Formula One Teams Association vice-president John Howett has claimed that, should the sport's governing body accept the proposal put forward by the ten competing teams in opposition to the budget cap plan favoured by Max Mosley, F1 will emerge stronger and more attractive.

Speaking as FOTA waited to hear back from the FIA - and the ten member teams waited to hear whether their conditional entries for 2010 would be accepted on the terms under which they were submitted - Howett insisted that the two parties were working towards a common goal but along different roads, and that FOTA remained committed to cutting the cost of competing.

"As everyone involved in F1 knows, it has been a long and, at times, challenging process, which is not yet concluded," he noted, "However, if the conditions attached to our entry are accepted, I believe F1 will be the winner."

Despite rumbling to the contrary, all ten existing F1 team submitted entries for 2010 by the 29 May deadline, but did so on the condition that the current regulations were retained albeit 'amended in accordance with proposals that FOTA has submitted to the FIA'. The teams also demanded that a new Concorde Agreement be finalised by 12 June, the date on which the FIA is due to reveal the 13 teams accepted for next season.

Although Williams jumped the gun and announced that it had submitted its entry for 2010 ahead of its nine FOTA partners - a move for which it was temporarily suspended from the organisation - Howett was keen to point out that the teams remained steadfast in their opposition to the FIA and its plans to cap spending at £40m.

"It has been extremely gratifying to see the unprecedented level of unity within FOTA," he admitted, "Naturally, we are all competing on the track, but we all recognised - and acted upon - the need for co-operation to ensure a viable future for F1 as we know it.

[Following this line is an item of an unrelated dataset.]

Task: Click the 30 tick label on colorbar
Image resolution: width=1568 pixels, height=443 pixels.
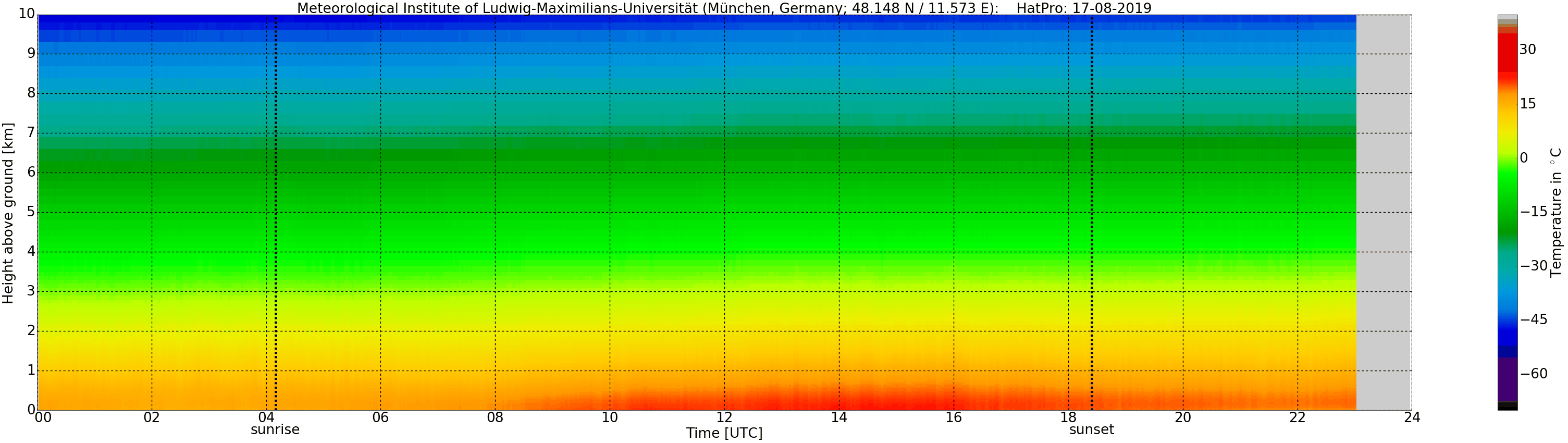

The constructive and open atmosphere within the organisation gives me great hope for the future health of F1.

"Cost reduction was one of FOTA's founding principles, and we have reduced the costs of leasing engines and transmissions by over 50 per cent, with further significant savings contained within our proposed 2010 regulations. These include limits on aerodynamic development, restrictions on the use of exotic materials and prohibition of some costly technical activities, such as wheel rim heating, which don't add to the spectacle of F1. In all, we have proposed many effective measures to reduce the cost of entry to, and participation in, F1."

Despite the obvious threat to existing teams from outsiders looking to join the championship in a cost-controlled era, Howett said that FOTA had no objection to new blood being accepted, provided that the two-tier system of rules that appeared likely under initial budget-capping proposals was dropped.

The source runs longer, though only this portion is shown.